AIM
Copy the listing from its first line up to and including the line with "click(x=95, y=270)", changing "main comment" to "first comment" and leaving everything else the same.

MATERIAL TO PROCESS
START
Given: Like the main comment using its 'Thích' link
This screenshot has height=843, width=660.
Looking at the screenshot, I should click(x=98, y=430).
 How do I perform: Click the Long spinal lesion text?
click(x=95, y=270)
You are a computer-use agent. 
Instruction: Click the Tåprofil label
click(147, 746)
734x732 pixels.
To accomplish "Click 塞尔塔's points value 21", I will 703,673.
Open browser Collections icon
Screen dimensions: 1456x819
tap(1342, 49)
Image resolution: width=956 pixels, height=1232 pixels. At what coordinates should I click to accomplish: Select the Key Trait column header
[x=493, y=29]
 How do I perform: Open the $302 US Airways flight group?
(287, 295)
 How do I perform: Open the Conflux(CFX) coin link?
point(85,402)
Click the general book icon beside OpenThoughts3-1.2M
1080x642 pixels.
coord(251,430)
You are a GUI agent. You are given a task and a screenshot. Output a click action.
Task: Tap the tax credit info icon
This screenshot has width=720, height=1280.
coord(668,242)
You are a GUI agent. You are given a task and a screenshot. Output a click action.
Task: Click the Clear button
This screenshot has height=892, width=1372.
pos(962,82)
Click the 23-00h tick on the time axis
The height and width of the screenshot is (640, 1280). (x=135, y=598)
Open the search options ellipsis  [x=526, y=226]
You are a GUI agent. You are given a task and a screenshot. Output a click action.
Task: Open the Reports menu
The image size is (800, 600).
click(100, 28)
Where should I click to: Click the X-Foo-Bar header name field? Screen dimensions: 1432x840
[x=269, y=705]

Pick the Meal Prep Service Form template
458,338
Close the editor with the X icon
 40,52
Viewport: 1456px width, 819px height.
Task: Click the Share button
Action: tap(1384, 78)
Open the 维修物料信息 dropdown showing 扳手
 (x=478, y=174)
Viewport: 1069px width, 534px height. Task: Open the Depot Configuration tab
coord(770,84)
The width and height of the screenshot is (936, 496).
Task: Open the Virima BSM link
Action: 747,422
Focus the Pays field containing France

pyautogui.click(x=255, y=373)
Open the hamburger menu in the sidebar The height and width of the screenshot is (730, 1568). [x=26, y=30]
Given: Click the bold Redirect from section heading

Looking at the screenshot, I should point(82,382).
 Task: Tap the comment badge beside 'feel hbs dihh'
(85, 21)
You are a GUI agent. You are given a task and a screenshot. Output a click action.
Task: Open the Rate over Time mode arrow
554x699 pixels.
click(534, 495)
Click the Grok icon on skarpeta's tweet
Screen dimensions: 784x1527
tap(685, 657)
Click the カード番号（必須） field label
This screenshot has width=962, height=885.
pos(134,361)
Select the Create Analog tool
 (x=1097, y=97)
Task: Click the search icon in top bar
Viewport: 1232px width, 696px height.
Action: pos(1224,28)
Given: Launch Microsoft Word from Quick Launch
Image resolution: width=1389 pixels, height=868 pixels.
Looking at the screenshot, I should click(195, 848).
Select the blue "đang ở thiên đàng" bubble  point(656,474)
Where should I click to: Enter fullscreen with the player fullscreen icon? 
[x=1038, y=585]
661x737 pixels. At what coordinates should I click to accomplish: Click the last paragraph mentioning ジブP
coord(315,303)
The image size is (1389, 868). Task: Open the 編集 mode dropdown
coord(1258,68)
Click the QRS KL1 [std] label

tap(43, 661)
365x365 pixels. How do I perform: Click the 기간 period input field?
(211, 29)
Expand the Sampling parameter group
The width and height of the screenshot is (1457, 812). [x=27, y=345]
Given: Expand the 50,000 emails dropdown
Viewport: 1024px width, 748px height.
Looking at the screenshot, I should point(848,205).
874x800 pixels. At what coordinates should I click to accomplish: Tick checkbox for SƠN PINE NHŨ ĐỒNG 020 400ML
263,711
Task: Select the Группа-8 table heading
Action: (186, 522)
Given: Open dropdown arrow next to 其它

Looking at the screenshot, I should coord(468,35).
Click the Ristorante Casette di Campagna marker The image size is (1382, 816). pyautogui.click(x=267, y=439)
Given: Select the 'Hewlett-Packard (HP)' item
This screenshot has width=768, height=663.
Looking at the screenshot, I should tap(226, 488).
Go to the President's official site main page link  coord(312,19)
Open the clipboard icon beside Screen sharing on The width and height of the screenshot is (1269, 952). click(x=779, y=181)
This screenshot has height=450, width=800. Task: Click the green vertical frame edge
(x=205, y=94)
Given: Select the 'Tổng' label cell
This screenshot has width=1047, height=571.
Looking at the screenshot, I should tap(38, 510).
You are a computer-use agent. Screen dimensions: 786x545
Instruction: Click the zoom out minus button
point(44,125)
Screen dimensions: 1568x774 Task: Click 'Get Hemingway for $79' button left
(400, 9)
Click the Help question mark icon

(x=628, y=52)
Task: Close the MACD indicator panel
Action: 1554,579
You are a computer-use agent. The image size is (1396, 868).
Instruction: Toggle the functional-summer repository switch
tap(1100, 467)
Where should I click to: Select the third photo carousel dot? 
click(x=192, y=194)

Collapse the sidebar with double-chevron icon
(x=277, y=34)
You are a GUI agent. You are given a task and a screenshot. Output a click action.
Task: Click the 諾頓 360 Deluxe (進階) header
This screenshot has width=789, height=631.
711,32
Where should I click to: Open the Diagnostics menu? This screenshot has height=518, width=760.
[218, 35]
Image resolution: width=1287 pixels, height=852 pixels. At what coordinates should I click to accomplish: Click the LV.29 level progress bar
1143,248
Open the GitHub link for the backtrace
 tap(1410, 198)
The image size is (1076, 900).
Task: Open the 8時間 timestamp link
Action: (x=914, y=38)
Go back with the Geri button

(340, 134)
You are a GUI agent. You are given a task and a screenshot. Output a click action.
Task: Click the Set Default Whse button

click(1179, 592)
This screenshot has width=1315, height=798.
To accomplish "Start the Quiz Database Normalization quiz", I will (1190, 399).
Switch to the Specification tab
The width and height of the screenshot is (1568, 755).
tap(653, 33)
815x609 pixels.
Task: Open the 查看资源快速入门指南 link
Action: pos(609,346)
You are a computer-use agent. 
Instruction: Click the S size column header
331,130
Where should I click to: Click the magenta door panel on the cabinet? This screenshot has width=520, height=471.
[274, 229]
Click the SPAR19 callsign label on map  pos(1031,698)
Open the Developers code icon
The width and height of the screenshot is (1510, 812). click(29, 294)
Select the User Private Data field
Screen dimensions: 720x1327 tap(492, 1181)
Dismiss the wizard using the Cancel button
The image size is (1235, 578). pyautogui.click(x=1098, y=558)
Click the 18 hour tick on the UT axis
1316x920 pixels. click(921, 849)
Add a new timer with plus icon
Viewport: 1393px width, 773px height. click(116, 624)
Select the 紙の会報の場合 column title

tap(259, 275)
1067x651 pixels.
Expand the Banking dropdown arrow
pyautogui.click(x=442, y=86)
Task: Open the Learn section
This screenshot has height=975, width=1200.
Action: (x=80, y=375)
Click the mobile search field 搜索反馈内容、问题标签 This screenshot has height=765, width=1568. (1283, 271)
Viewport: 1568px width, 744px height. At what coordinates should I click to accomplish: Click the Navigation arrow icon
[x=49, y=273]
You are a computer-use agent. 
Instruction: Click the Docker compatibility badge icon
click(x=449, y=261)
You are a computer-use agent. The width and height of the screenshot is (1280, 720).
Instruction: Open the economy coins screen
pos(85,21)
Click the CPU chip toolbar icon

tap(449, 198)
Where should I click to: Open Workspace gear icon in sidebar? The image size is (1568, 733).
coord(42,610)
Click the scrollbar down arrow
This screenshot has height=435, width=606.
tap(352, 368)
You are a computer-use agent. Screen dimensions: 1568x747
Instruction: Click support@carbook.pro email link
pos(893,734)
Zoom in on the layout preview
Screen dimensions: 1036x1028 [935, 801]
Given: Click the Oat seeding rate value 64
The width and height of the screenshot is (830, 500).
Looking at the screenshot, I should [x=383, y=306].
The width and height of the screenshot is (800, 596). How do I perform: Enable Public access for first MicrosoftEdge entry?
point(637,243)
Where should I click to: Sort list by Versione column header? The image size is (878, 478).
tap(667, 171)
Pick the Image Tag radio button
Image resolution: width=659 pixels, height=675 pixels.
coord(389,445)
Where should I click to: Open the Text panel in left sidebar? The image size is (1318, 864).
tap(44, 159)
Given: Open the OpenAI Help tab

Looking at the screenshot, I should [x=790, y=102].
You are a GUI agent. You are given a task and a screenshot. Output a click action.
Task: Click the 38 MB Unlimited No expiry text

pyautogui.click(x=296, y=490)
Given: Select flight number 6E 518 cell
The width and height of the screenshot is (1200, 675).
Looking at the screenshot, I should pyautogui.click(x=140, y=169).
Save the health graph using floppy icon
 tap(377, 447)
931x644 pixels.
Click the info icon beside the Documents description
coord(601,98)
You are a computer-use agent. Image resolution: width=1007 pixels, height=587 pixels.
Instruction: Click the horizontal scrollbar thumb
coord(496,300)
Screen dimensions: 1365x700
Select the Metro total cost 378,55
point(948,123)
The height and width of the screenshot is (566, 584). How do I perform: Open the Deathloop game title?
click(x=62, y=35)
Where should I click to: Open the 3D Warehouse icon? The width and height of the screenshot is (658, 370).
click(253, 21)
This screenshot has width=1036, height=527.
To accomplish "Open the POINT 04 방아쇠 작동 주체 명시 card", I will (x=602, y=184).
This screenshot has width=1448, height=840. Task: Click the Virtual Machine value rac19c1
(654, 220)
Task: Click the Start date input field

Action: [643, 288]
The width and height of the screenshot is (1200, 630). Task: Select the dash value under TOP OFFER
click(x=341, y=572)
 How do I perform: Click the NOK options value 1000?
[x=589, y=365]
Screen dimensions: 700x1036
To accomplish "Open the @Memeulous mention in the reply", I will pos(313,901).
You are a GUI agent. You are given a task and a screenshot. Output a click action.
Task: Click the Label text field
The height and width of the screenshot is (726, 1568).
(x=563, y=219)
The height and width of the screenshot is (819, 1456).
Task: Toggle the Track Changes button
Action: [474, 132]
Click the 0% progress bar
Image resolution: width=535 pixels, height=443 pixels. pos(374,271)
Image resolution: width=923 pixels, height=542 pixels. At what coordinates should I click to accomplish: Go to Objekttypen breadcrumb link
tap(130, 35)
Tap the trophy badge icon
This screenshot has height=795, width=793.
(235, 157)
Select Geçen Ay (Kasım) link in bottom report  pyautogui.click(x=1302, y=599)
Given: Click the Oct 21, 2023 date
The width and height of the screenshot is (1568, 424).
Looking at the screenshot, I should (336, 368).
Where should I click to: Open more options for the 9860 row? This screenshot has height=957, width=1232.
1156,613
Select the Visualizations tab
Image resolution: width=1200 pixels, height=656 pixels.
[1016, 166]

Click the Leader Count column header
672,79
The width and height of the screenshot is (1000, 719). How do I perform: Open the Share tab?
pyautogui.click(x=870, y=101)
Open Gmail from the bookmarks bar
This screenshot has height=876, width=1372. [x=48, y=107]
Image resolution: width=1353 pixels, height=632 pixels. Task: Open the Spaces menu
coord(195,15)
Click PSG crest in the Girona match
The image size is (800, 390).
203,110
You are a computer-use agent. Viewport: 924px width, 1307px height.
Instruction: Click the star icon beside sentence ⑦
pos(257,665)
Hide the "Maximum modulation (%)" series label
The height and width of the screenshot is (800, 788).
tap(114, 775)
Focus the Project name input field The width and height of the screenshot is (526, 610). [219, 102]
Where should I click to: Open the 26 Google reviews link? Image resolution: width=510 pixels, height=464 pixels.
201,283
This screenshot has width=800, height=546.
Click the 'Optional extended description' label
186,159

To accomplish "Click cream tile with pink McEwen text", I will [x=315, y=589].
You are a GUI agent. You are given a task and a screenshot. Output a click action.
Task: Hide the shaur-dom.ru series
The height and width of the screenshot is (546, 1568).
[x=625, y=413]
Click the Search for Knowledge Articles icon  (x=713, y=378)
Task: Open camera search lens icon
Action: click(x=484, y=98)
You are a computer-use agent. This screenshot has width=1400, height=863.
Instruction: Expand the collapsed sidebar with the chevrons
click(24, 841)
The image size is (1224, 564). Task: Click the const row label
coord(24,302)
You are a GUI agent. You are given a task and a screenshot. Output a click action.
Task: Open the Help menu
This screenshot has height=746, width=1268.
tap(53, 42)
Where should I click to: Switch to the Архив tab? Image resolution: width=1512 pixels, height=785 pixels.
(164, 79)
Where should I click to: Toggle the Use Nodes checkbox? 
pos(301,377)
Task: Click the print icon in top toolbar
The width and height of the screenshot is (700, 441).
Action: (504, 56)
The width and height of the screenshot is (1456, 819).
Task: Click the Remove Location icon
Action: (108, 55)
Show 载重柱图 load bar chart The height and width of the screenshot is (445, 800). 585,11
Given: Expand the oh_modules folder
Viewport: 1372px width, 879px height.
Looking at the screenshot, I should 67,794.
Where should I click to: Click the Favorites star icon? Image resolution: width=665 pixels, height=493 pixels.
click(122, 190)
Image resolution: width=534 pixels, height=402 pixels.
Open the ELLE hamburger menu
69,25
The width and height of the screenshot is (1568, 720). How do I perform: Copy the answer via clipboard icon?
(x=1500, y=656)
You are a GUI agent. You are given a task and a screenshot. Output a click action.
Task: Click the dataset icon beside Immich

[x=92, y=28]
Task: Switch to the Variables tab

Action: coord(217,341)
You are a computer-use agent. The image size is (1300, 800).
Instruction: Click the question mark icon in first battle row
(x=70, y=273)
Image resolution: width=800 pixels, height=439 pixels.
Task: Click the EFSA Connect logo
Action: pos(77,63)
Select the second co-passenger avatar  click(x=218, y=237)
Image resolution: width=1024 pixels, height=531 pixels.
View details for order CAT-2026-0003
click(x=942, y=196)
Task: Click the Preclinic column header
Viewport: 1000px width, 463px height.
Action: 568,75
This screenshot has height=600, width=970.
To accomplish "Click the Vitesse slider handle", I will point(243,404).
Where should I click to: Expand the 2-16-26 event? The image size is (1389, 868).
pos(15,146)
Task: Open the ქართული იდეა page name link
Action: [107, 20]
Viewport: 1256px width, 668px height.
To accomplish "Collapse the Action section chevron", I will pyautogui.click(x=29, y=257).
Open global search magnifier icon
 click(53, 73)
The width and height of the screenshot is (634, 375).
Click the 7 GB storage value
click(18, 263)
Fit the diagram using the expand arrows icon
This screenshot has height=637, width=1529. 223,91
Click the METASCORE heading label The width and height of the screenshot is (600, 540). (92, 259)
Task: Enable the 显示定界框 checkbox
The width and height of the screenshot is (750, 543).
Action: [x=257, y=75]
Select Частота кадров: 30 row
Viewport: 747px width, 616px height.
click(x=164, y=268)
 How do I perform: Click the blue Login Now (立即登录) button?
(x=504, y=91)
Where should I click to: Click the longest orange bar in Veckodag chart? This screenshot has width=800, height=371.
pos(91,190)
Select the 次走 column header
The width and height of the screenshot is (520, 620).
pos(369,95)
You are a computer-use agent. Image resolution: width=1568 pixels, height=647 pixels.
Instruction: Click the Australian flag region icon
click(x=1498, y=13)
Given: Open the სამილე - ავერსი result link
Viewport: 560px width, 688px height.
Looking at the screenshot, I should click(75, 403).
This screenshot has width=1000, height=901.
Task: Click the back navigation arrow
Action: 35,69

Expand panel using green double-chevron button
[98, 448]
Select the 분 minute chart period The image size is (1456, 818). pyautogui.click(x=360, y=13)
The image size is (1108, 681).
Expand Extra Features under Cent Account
END
REPLY
Given: Like the first comment using its 'Thích' link
This screenshot has height=843, width=660.
Looking at the screenshot, I should click(x=98, y=430).
 How do I perform: Click the Long spinal lesion text?
click(x=95, y=270)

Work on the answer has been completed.